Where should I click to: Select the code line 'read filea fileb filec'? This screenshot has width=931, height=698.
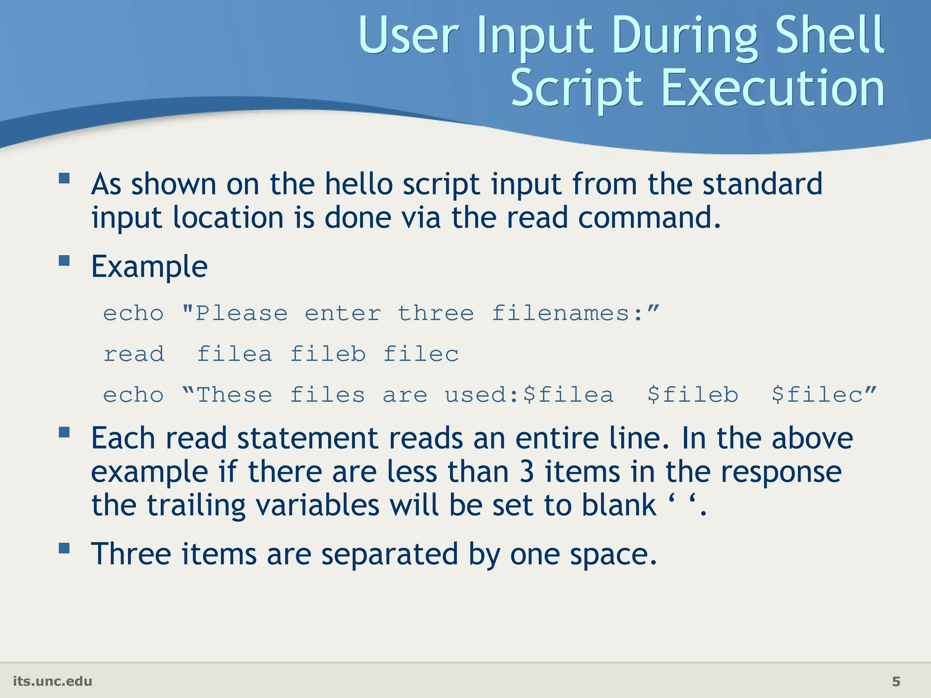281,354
--
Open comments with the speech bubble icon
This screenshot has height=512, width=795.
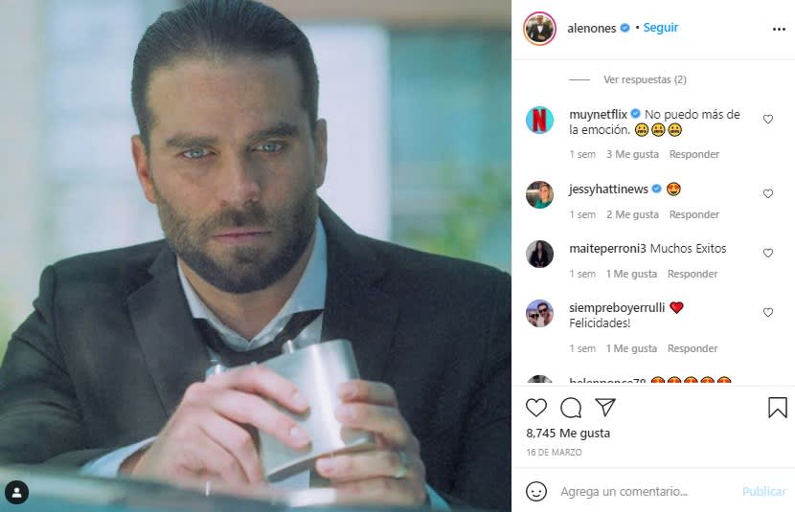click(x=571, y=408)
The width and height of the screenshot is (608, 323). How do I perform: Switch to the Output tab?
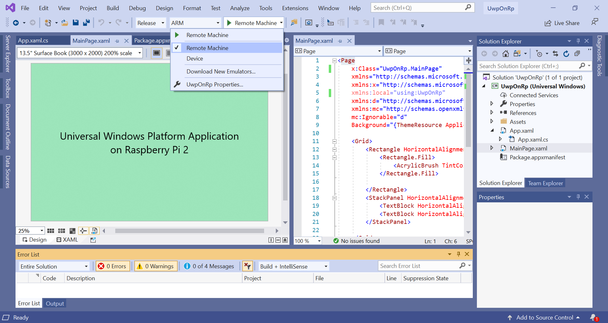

**TASK TO CARRY OUT**. Write out, word for word, the stretch of entries that begins at the line with "Open comments with the speech bubble icon" and ends at the line with "The width and". Pictures do not belong in it.

**TASK RESPONSE**.
Open comments with the speech bubble icon
This screenshot has height=512, width=795.
click(x=571, y=408)
The width and height of the screenshot is (608, 323). How do I perform: Switch to the Output tab?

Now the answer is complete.